Nov. 11–DeltaKeeper is fast running out of keepers.
Stockton’s stalwart environmental agency in August saw the departure of its founder, Bill Jennings. Now the acting director has left as well, leaving the organization without any full-time staff members.
Its parent organization promises DeltaKeeper will continue to operate. But the departures leave some local activists wondering what the future holds for the group that once forced the cleanup of Penn Mine, pressured state officials to regulate water pollution that drains from farms and successfully sued several local companies for allegedly violating the Clean Water Act.
Baykeeper’s executive director, Leo O’Brien, said he plans to keep DeltaKeeper running and would announce a new director soon.
“We feel like we’re close,” O’Brien said. “We’re fully committed to that work. Nothing has changed on that front.”
But Baykeeper won’t be looking for a new director for its only other local environmental group, Petaluma Riverkeeper. The former Riverkeeper chief, David Yearsley, left when Jennings did.
Although Baykeeper would like to replace Yearsley eventually, O’Brien said the organization had limited resources and had decided DeltaKeeper was more important.

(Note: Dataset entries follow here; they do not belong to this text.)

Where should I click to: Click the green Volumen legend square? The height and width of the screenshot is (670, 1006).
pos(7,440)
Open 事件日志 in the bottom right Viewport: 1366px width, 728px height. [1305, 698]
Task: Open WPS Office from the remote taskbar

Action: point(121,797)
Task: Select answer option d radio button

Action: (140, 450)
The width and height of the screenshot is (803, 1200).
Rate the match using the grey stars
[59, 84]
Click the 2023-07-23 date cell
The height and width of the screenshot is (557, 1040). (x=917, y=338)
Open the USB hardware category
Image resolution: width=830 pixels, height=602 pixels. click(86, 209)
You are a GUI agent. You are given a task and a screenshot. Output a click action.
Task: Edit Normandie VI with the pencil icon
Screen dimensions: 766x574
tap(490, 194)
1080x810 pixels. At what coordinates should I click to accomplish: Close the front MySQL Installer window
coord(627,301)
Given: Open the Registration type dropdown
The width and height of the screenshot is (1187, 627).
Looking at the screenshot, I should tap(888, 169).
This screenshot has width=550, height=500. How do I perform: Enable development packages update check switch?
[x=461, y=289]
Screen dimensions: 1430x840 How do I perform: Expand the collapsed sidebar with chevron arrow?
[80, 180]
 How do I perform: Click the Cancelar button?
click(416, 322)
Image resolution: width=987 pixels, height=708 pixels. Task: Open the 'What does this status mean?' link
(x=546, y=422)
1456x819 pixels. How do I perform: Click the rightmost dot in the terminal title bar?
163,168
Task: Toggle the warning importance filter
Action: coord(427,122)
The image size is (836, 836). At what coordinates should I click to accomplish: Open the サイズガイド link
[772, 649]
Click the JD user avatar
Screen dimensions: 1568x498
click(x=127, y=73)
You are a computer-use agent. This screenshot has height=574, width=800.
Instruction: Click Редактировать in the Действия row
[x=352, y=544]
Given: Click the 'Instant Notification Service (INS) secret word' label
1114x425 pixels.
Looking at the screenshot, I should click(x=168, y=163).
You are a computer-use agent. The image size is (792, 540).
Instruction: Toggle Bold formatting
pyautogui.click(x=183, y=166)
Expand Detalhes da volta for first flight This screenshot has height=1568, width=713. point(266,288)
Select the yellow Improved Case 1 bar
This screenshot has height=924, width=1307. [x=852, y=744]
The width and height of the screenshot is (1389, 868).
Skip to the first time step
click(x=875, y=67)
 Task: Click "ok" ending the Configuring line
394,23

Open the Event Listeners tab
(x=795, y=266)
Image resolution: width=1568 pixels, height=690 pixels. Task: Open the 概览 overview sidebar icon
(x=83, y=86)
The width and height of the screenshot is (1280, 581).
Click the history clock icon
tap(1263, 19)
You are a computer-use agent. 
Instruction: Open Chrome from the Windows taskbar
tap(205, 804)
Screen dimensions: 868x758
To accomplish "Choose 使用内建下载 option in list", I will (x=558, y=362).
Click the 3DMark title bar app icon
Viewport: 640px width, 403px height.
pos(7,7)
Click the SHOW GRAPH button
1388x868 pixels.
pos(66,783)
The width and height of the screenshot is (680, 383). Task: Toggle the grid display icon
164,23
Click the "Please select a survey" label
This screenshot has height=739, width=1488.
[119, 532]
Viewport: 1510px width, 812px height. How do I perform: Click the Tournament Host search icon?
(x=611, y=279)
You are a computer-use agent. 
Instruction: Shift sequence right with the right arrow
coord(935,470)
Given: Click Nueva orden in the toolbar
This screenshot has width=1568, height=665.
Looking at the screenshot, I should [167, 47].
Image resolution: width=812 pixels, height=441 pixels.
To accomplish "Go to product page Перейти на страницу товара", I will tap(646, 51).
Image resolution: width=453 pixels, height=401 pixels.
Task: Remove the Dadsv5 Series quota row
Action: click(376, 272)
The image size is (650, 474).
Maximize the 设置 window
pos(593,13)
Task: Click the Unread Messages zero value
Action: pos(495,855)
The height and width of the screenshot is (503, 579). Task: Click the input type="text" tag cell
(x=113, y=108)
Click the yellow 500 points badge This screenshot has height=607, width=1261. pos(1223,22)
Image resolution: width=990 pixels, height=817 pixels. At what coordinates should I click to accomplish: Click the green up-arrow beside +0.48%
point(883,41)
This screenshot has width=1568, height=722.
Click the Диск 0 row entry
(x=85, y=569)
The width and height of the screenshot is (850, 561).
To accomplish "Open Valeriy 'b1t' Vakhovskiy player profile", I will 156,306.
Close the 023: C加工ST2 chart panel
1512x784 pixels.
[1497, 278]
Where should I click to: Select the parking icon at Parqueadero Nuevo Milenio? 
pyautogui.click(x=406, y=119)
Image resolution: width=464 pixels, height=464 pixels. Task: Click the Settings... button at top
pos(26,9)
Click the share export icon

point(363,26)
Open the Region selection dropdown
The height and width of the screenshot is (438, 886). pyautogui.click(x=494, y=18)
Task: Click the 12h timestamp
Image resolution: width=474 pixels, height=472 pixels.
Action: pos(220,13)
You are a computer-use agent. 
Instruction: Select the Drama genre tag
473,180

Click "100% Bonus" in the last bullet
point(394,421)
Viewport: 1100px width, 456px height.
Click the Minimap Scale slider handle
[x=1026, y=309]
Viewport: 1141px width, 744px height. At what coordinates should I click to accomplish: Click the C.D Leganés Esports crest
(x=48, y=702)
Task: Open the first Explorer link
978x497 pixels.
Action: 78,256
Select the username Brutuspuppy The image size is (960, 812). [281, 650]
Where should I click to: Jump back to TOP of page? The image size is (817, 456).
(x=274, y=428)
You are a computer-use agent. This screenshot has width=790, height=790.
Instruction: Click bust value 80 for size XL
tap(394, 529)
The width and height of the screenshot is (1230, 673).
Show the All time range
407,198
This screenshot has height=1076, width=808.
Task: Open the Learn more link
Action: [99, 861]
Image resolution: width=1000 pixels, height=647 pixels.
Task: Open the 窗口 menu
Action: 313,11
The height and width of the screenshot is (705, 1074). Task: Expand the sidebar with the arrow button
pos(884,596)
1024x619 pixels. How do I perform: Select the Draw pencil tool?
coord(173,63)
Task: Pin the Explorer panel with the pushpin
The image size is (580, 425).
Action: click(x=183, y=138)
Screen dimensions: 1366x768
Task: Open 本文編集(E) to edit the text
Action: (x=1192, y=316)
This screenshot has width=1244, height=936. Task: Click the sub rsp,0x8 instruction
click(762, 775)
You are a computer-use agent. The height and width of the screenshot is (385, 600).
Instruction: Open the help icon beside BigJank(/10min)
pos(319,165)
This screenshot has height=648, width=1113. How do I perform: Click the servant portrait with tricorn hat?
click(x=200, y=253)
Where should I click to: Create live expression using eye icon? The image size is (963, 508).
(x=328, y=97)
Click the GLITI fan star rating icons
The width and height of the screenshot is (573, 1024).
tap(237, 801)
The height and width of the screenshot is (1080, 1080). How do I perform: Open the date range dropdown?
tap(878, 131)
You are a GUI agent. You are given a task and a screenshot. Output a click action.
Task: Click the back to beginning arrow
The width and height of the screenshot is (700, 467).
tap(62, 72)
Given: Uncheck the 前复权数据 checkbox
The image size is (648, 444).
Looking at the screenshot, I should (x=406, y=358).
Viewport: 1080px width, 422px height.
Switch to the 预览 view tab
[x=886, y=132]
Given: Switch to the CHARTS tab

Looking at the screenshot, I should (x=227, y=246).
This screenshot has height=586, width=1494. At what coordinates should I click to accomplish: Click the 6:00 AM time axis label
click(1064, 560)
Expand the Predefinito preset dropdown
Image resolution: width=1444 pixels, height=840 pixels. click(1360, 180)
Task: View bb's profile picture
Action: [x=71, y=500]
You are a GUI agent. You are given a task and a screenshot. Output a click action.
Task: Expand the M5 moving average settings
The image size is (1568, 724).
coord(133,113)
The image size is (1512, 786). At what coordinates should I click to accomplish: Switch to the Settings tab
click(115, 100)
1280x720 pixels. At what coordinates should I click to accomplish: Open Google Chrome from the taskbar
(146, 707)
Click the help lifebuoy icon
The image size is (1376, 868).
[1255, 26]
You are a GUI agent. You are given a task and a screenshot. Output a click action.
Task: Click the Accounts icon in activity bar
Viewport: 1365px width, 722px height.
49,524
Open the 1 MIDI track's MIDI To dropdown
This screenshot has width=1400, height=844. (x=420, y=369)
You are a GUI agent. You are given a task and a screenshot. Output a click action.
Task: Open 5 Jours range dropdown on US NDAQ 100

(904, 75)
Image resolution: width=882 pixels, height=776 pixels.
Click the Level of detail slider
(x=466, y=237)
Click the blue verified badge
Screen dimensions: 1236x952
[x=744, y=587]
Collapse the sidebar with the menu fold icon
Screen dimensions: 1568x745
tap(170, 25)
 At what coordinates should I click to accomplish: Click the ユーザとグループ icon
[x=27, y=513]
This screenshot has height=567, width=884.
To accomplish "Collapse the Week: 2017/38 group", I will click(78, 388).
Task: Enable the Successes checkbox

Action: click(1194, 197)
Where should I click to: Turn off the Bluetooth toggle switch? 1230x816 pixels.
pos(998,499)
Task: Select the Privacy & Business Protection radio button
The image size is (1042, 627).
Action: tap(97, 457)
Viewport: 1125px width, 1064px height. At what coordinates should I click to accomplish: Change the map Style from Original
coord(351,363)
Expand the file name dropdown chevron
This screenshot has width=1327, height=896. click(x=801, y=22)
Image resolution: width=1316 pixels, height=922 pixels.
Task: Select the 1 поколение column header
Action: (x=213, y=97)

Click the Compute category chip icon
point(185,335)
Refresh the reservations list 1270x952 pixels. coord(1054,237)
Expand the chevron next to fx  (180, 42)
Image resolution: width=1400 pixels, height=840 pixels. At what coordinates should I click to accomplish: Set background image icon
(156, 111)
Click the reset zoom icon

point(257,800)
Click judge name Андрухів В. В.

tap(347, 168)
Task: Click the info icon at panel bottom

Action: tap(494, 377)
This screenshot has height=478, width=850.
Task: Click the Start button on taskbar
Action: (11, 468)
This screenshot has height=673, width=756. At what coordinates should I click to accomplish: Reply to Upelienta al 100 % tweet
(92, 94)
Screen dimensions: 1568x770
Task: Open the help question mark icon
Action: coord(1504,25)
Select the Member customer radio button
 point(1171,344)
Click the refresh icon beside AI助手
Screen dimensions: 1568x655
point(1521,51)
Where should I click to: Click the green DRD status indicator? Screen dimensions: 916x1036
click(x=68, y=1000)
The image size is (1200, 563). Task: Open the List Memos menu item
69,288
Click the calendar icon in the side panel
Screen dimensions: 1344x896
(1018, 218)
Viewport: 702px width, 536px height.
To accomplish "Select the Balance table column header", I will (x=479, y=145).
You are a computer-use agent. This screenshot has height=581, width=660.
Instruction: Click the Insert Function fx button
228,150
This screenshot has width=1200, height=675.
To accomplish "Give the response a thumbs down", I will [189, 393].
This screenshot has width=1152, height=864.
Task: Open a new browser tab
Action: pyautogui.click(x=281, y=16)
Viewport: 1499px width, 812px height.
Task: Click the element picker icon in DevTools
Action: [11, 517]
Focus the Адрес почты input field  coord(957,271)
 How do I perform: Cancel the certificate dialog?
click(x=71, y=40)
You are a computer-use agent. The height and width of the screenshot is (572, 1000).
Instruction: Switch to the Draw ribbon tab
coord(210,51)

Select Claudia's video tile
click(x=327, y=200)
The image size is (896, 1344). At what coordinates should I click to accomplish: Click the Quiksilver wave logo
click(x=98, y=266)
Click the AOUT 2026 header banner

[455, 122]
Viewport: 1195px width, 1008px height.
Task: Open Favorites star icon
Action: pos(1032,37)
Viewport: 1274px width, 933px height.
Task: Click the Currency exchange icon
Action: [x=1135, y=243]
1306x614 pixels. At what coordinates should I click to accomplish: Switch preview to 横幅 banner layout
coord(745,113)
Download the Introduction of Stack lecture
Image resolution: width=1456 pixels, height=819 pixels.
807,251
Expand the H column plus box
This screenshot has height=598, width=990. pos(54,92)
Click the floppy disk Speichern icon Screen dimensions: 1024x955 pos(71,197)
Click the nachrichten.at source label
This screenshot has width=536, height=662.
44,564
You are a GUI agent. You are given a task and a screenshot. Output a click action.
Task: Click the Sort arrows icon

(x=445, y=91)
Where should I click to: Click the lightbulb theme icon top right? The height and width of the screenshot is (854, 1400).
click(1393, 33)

“We view the Delta as sort of the heart of the watershed, and probably the liver and spleen and everything else, too,” O’Brien said. “We just can’t see how we can do our mission effectively without some strong staff in that role working to protect the Delta from pollution.”
Still, not all local activists are convinced that DeltaKeeper will be resurrected.
“I don’t have much hope,” said David Fries, a University of the Pacific professor and former board member of Baykeeper, DeltaKeeper’s parent organization.
Fries left the Baykeeper board of directors when Jennings quit over differences in how the environmental group should operate.
“It just seemed like they really wanted to have control over everything in San Francisco and to use that brand name Baykeeper on everything,” he said. “It seemed like the grass-roots effort that Bill Jennings grew here and a lot of us worked hard to promote “¦ wasn’t going to work.”
A former tobacco-store owner, Jennings created DeltaKeeper in 1995 and was its ardent and controversial leader. The group monitored pollution in local waterways and was quick to pursue legal solutions when other methods failed.
When Jennings left, his assistant, Kari Burr, became the acting director while Baykeeper began looking for Jennings’ replacement. Last week, Burr announced she was leaving to work for the Fishery Foundation of California and to pursue a master’s degree in biology.
Burr, who will work one day a week during the transition, said she was excited about the opportunity to do field work.
“With all the changes with DeltaKeeper, this opportunity came up, and it seemed like a really good move for me,” she said.
The future of DeltaKeeper’s headquarters also remains unsettled.
Although now involved in different groups, Jennings and Burr still work out of the same home on the Calaveras River. Jennings, who now works solely as the chairman of the California Sportfishing Protection Alliance, pays the rent.
Plans for new development threaten the space, although those plans recently stalled.
“I’m expecting that we’ll certainly be here through the end of summer,” Jennings said.
But he said he thinks the organization he started will live on.
“I suspect there will be, in some fashion, a DeltaKeeper,” Jennings said. “Whether it’s in the same mold or with different priorities, that remains to be seen.”